D., lieutenant-colonel, est un officier recruté sur titres, elle occupe actuellement le poste d'adjoint à la Division Criminalistique Biologie Génétique.

Quel a été votre parcours avant d'intégrer le PJGN ?

J'ai effectué des études universitaires en biologie (BAC+5) ainsi qu'une année de droit avant mon entrée en Gendarmerie en 2000. J'ai eu plusieurs statuts, initialement recrutée sous le statut d'Aspirant Gendarmerie Issu du Volontariat (AGIV), j'ai ensuite été Officier sous Contrat (OSC) avant de devenir Officier de carrière par la voie du concours d'Officier recruté sur Titres (ORT).

Qu'est ce qui a motivé ce choix de carrière dans le domaine judiciaire ?

J'ai toujours voulu être gendarme, depuis mon plus jeune âge, quand bien même je suis la première militaire de ma famille...sûrement une vocation !? Et puis, pour la sphère criminalistique, c'est la Gendarmerie qui a ciblé mes diplômes scientifiques et m'a orientée rapidement vers l'IRCGN.

Quelles sont les missions de votre service ? Vos activités quotidiennes ?

  • Travail d’adjoint à la Division (volets RH, financier, gestion des matériels et des équipements)
  • Participation au Conseil de direction, Officier d'Astreinte Direction
  • Point de contact sur le thème de la biométrie pour l'Institut de Recherche Criminelle en lien avec le Service Central de Renseignement Criminel et la Direction Générale de la Gendarmerie Nationale
  • Pilotage d'un projet de Recherche & Développement en génétique
  • Expertise judiciaire en empreintes génétiques

Pensez-vous que votre profession vous contraint dans votre féminité ?

Absolument pas.

Quelles sont les compétences nécessaires pour exercer ce métier ?

Rigueur, organisation, envie d’apprendre, aimer le relationnel humain.

Quels sont les défis que vous avez du relever en tant que femme lors de votre prise de fonction ?

Démontrer que ma condition féminine n'obérait en rien mes qualités ou mes compétences professionnelles et qu'aucune différence ne devait être faite entre moi et un militaire masculin.

Pensez-vous qu'être une femme soit un désavantage ou une force ?

Personnellement je pense que c’est une force.
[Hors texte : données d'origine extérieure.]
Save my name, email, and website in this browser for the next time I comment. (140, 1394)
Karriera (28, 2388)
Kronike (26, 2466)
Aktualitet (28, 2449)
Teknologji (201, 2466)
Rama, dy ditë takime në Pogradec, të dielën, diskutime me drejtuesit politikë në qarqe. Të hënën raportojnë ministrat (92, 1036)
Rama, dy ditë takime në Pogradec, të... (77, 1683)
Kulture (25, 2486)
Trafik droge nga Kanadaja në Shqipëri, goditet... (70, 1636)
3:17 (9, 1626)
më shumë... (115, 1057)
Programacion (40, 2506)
Pour le désavantage, je vous laisse poser la question aussi bien à ma hiérarchie qu’à mes subordonnés !

Pour l'anecdote, j'ai toujours gardé en tête une phrase qui m'a été dite par un de mes cadres lors de mon incorporation en Gendarmerie : "Ici, nous ne formons pas des Hommes, nous ne formons pas des Femmes, mais nous formons des militaires." Il m'est arrivée de la reciter...

Une affaire vous a-t-elle plus particulièrement marquée, notamment en tant que femme ?
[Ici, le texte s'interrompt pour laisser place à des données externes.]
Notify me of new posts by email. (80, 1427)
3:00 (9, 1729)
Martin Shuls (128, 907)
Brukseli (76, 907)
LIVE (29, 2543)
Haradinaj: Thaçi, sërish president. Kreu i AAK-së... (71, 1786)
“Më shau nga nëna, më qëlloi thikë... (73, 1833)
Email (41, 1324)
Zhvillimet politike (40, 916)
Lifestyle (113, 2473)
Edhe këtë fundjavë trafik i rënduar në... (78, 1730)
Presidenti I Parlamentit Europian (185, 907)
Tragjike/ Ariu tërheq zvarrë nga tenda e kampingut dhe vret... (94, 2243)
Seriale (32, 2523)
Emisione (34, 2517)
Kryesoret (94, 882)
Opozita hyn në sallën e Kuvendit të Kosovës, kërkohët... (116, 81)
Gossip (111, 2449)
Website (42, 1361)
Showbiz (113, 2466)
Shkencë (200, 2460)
Non, je n’ai jamais rencontré de situations bloquantes en rapport avec ma condition féminine, même si depuis mes débuts, j'ai fait l'objet de plusieurs allusions mais surtout des "non-dits" plus qu'explicites en ce sens.
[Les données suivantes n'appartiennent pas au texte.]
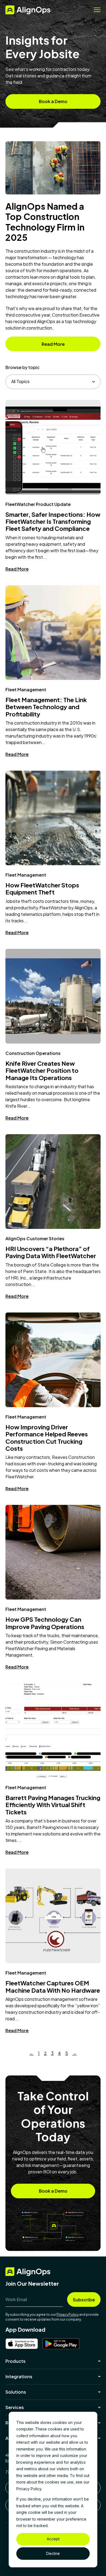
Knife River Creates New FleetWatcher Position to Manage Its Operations (42, 1070)
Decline (53, 2553)
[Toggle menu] (97, 10)
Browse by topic (22, 367)
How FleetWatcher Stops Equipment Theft (42, 888)
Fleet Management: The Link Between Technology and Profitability (46, 707)
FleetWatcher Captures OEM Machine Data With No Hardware (52, 1986)
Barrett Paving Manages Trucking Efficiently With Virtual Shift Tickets (52, 1805)
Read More (17, 568)
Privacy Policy (68, 2314)
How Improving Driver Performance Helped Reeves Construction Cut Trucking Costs (46, 1437)
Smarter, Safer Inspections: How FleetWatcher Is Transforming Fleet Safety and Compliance (52, 521)
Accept (53, 2538)
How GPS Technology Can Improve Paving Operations (44, 1623)
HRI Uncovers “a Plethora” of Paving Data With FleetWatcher (50, 1252)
Comment voyez-vous votre avenir ? Pensez-vous qu’il aurait été différent si vous aviez été un homme ? 

Je compte poursuivre ma carrière classiquement, dans la continuité d’un parcours officier. Non, je ne suis pas convaincue que ça aurait été différent si j'avais été un homme. Je ne me pose pas la question. Je suis une femme et fière de l’être. De plus, au risque de faire "très cliché" : les femmes ont une capacité, qui les différencient bien des hommes, à pouvoir gérer plusieurs choses de front. 

Auriez-vous un conseil à donner aux jeunes femmes actives ?

Restez vous-même, ne vous travestissez-pas, en particulier sous l’influence masculine. Si toutefois, vous rencontriez des situations où vous étiez remises en question sur votre condition féminine, je vous conseillerai de ne pas y prêter "trop" d'attention et de persévérer dans le chemin que vous avez choisi :" Goutte après goutte, l'eau finit par creuser le marbre". Et puis, pour finir sur une petite note d'humour et de provocation, en cette journée de la femme 2020 : "Si les hommes aiment les femmes silencieuses, c'est parce qu'ils sont persuadés qu'elles les écoutent."... Et c'est un homme qui l'a dit!